— begin Source —
Speech

Transcript of interview during visit to Saudi Arabia

This speech was published under the 2010 to 2015 Conservative and Liberal Democrat coalition government

A transcript of interview with the Prime Minister during his visit to Saudi Arabia 13th January 2012.

Interviewer (Arabic) - translator

Why are you here in Saudi Arabia and what are the main issues that you’ve discussed with King Abdullah today?

Prime Minister

Well, the United Kingdom and the Kingdom of Saudi Arabia have always had a good and strong relationship, and I want to build on that relationship and that’s what my talks with His Majesty the King were about today. We’re both members of the G20. We’re both strong economic powers. We both have interests in seeing peace and progress and stability in this region. We both want to be successful in the fight against al-Qaeda terrorism, so there were many subjects for us to discuss. We’ve talked about what’s happening in Iran, what’s happening in Syria, Yemen, in Somalia and the importance of progress in all of those areas, and also the very strong trading and people­to­people relationship there is between the United Kingdom and the Kingdom of Saudi Arabia.

Interviewer (Arabic) - translator

How do you assess the Iranian regional threat, and do you think that Iran is militarily capable of closing the Strait of Hormuz?

Prime Minister

Well, first of all, I think there is a clear threat from Iran in terms of that country’s attempt to acquire nuclear weapons. I think that would be very bad for the region, very bad for the world and I think it’s right that all countries across the world step up the pressure on Iran to take a different path. And Britain has been leading the way in that regard within the European Union, arguing for sanctions, for travel bans, for asset freezes and we are now looking at this whole issue of having an embargo on Iranian oil to get that regime to think again; it can take a different path and stop destabilising the region and stop the march towards a nuclear weapon. But it needs to change direction. In terms of the Straits of Hormuz, it is in the interests of the whole world that those straits are open and I’m sure if there was any threat to close them the whole world would come together and make sure they stayed open.

Interview (Arabic) - translator

What’s your reaction to the speech which President Assad gave recently and what impact did you think his speech has had on the whole issue?

Prime Minister

Well, my view - our view in the United Kingdom - is that President Assad has lost the consent of his people, and that is not surprising when you see the appalling brutality that has been meted out by elements of the armed forces in Syria against ordinary civilians and people who are protesting. I think it is appalling what’s happened. To me one of the key points of what is happening in what I call the Arab Spring is that leaders have to show they have the consent of the people, that they’re offering people a job and a voice, that they’re in tune with what their countries want, and President Assad is not doing that. Again, I think that Britain has played quite a leading role. I pay huge tribute to the Arab League which has played the leading role in bringing this issue to the world’s attention. The Arab League is leading the way. The Arab League is showing the United Nations - in my view - what needs to be done and we stand ready as a permanent member of the United Nations Security Council to take fresh resolutions to that council based on what the Arab League is doing, or the Arab League is saying and daring others, if they want to veto those resolutions, to try and explain why they’re willing to stand by and watch such appalling bloodshed by someone who has turned into such an appalling dictator.

Interviewer (Arabic) - translator

It’s been a year into the Syrian crisis, what’s keeping the issue from reaching the United Nations and who’s got the authority to bring this to the United Nations Security Council?
— end Source —
-- Exercise requirements --
[A] From the interview transcript, extract the passage starting with "Transcript of interview during" and going on through "King Abdullah today?".
[B] Write what comes next in the interview transcript, beginning right after its last sentence.
You will not need the lines to do this work.
— begin Information supplied —
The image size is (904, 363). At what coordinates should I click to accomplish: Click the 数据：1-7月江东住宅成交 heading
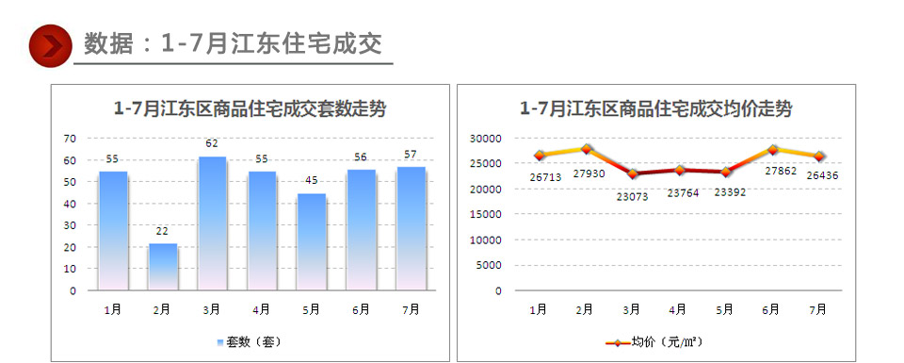tap(233, 44)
— end Information supplied —
-- Answers by task --
[A]
Transcript of interview during visit to Saudi Arabia

This speech was published under the 2010 to 2015 Conservative and Liberal Democrat coalition government

A transcript of interview with the Prime Minister during his visit to Saudi Arabia 13th January 2012.

Interviewer (Arabic) - translator

Why are you here in Saudi Arabia and what are the main issues that you’ve discussed with King Abdullah today?

[B]
Prime Minister

Well, clearly it’s been discussed at the United Nations Security Council, but we’ve been unable to make progress frankly because there have been some countries on the Security Council that have vetoed, or threatened to veto, proper resolutions on Syria. It’s the particular case with Russia, and I would urge Russians - the Russian government - even at this late stage to look really carefully at why it is proposing to do what it keeps doing with respect to Syria. This is appalling bloodshed, appalling murder on the streets of Syria. I think the whole Arab League has come together and said that what is happening is unacceptable, and I think other countries need to listen to that and act on that, including at the United Nations. Britain stands ready to do that; France stands ready to do that. I’m sure America does too, but the other permanent members need to do the same.

Interviewer (Arabic) - translator

Who’s got the authority to bring the issue to the Security Council? Is it the Assad opposition or the Arab League or the Security Council itself?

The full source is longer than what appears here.